Labor mobility in the EAC does not seem to have increased significantly either with the implementation of the CM. The analysis of available data on bilateral EAC migration and remittances in this paper shows that (1) significant migration flows occur in EAC countries, (2) these flows are to a significant extent intra-EAC flows, (3) they are more significant for the smaller countries, (4) intra-EAC migration flows do not seem to have increased in recent years, and (5) intra-EAC remittances are low and do not appear to have increased meaningfully following the implementation of the CM.
Financial market integration remains limited, too. There still exist many legislative restrictions on the free movement of capital within the EAC that inhibit or make entry into the market expensive.
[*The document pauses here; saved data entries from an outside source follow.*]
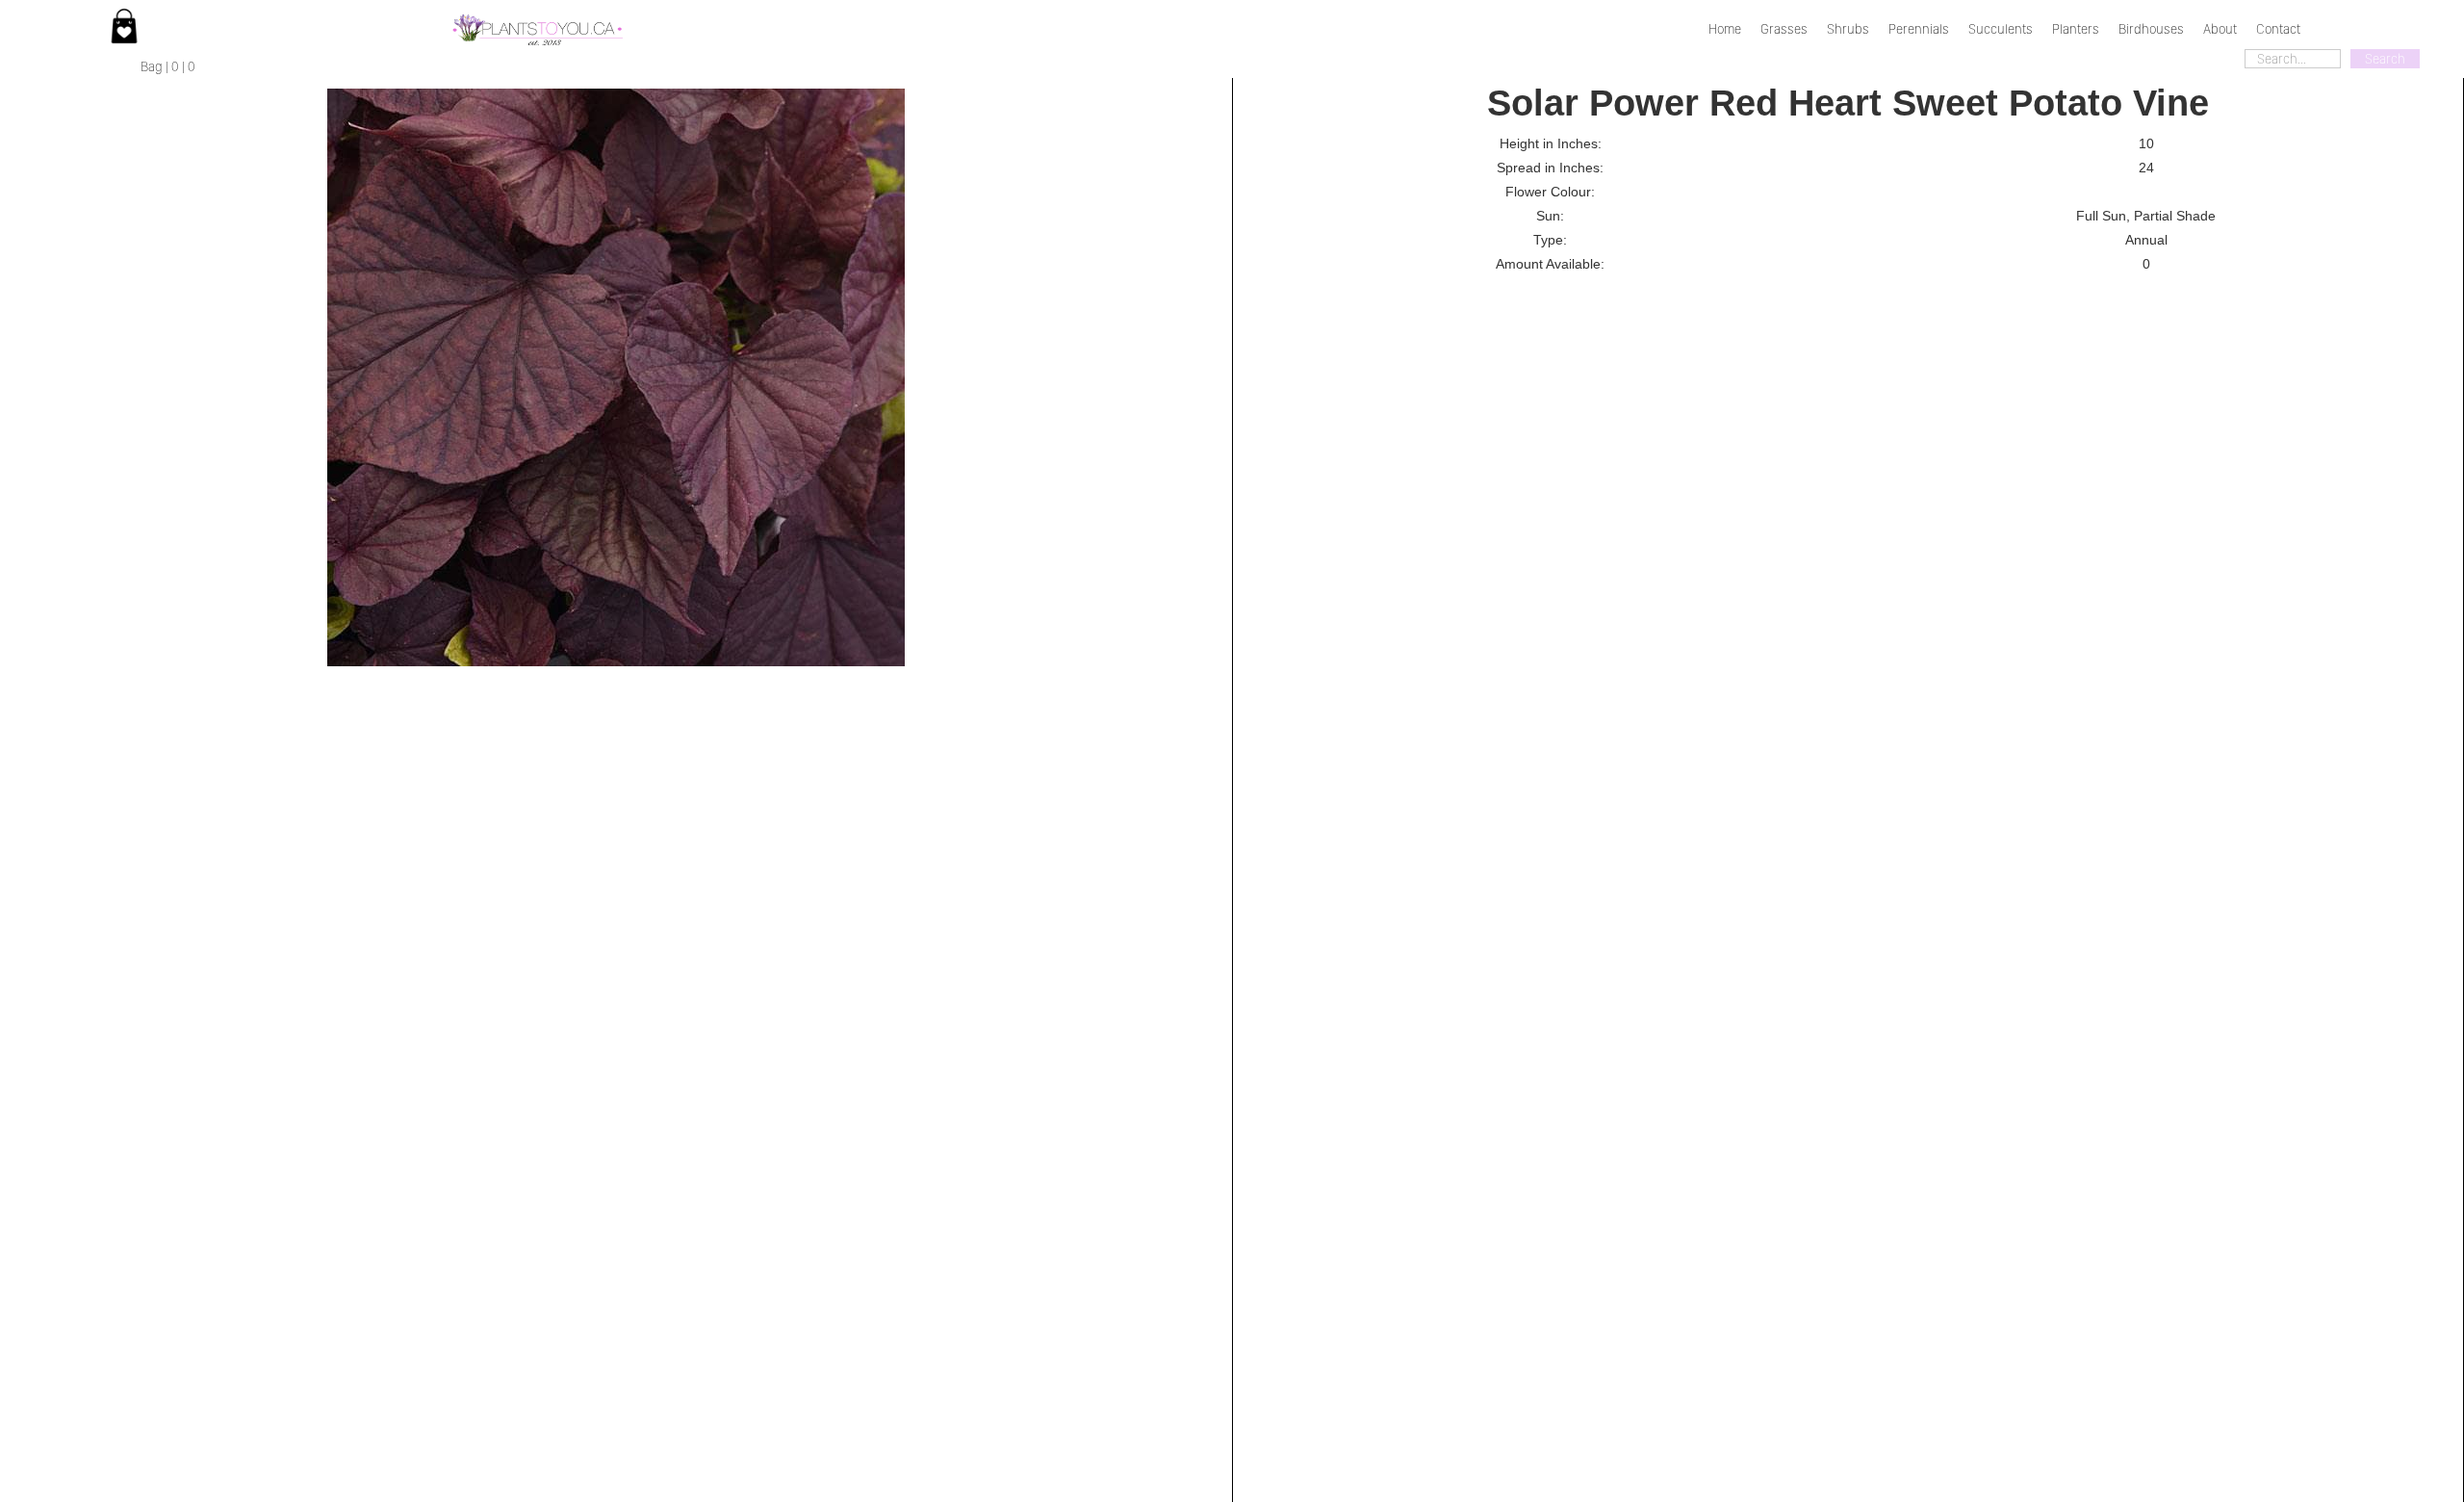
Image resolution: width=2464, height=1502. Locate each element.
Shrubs (1848, 29)
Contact (2278, 29)
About (2220, 29)
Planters (2075, 29)
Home (1724, 29)
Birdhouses (2151, 29)
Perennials (1918, 29)
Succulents (2000, 29)
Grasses (1784, 29)
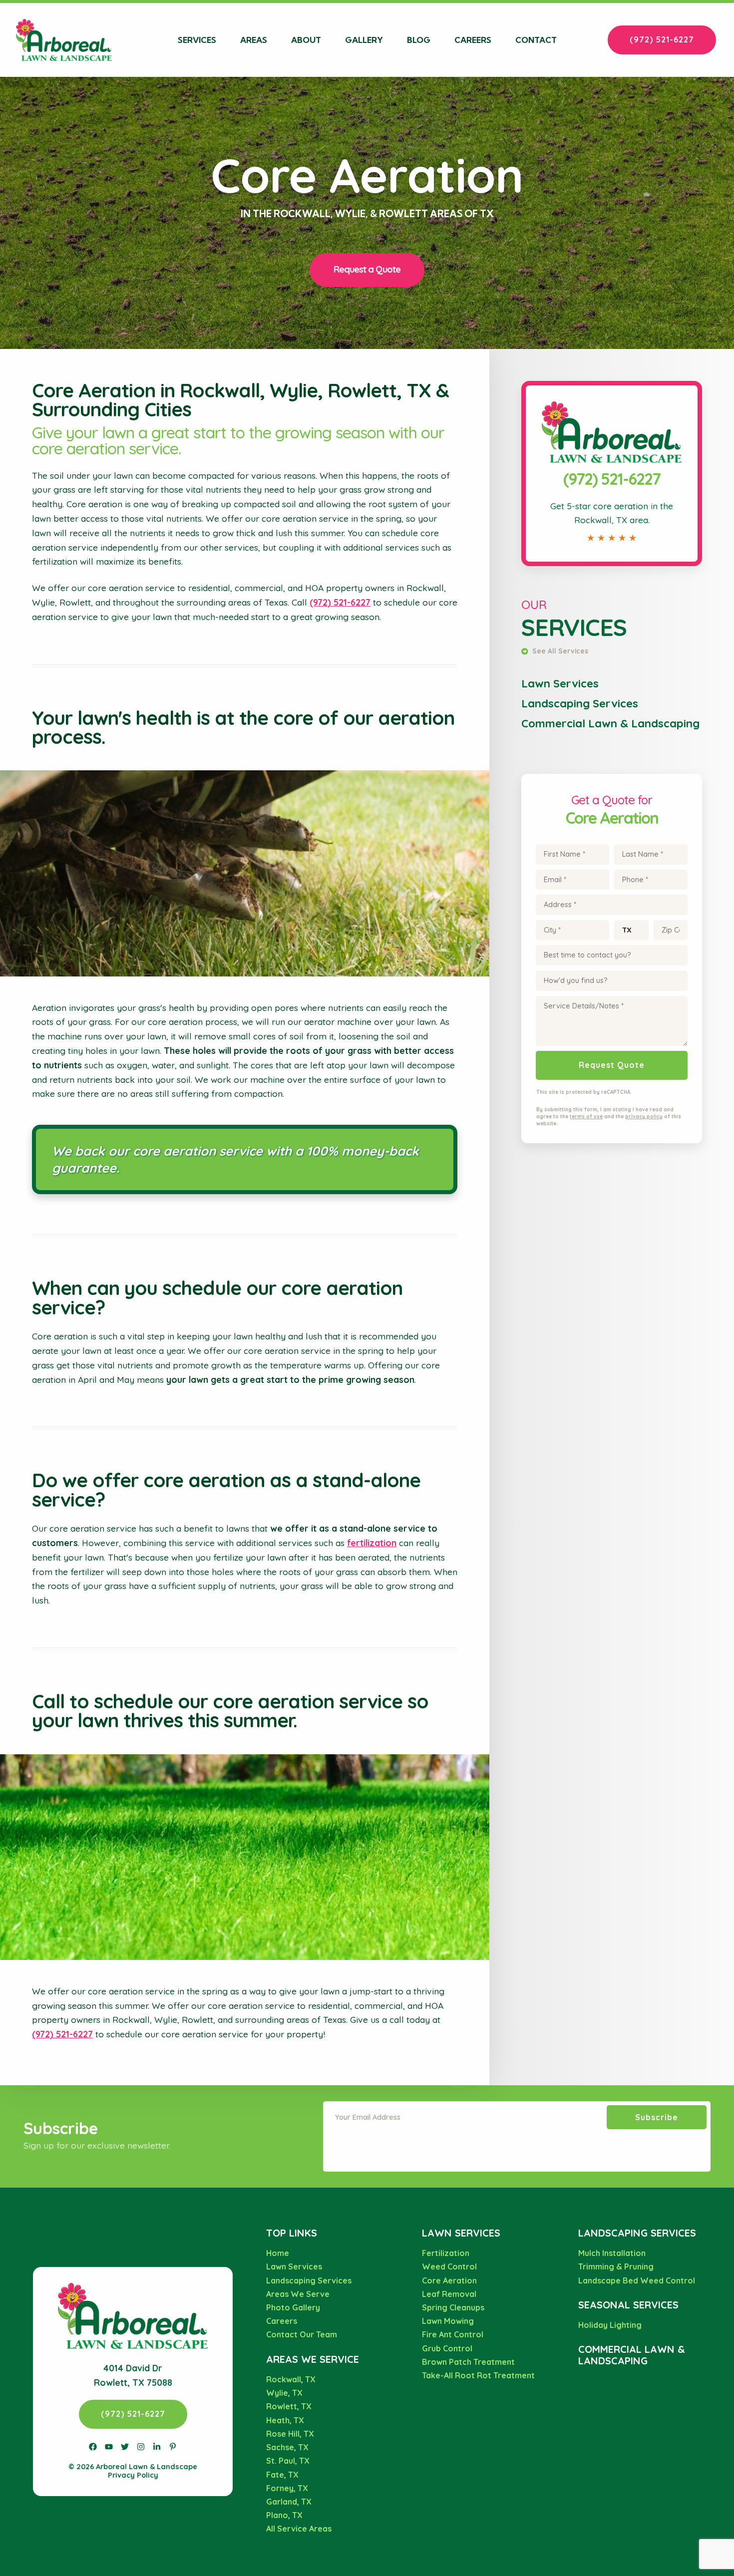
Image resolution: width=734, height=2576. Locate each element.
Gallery (364, 40)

While Uganda, Kenya, and more recently Rwanda have achieved a higher degree of capital account openness in the EAC, Tanzania had restrictions on all assets until recently. In the absence of data on intra-EAC capital flows, the application of the beta-convergence and sigma-convergence concepts to financial market returns for various maturities provides an indirect (and imperfect) way to assess financial integration. Empirical estimates point to convergence in short-term market returns within the EAC. Yet, there is no evidence for such convergence in longer-maturity instruments.
Overall, the implementation of the CU and CM do not seem to have led to a major increase in economic and financial integration in the EAC. This paper does not elaborate on the reasons for this empirical result, which could reflect a range of very different issues. For instance, there could be measurement problems, such as the possible misclassification of transit trade or underreporting of cross-border trade in the EAC, which could affect significantly the quality of available data.5 There could also be exceptional factors at play, such as high hydrocarbon prices during a large part of the period under review or infrastructure investment efforts, both having a large impact on imports from the rest of the world, that could distort the evolution of certain ratios and lead to an underappreciation of the development of intra-EAC trade. Another factor could be the time needed for policies to change existing patterns, and the limited scope of the first phase of CM implementation. However, a number of existing studies have pointed to the incomplete implementation of the CU and CM protocols. For instance, there are still many nontariff barriers affecting intra-EAC trade. The comprehensive assessments (“scorecards”) conducted in 2013–14 and 2015–16 by the EAC Secretariat and the World Bank note that laws and regulations of the EAC countries still present barriers to increased cross-border trade and foreign direct investment into the region (EAC Secretariat 2014, 2016). Progress to eliminate restrictions has been slow, and some countries have introduced new measures despite their obligations under the CM. These factors have likely slowed the development of the common market.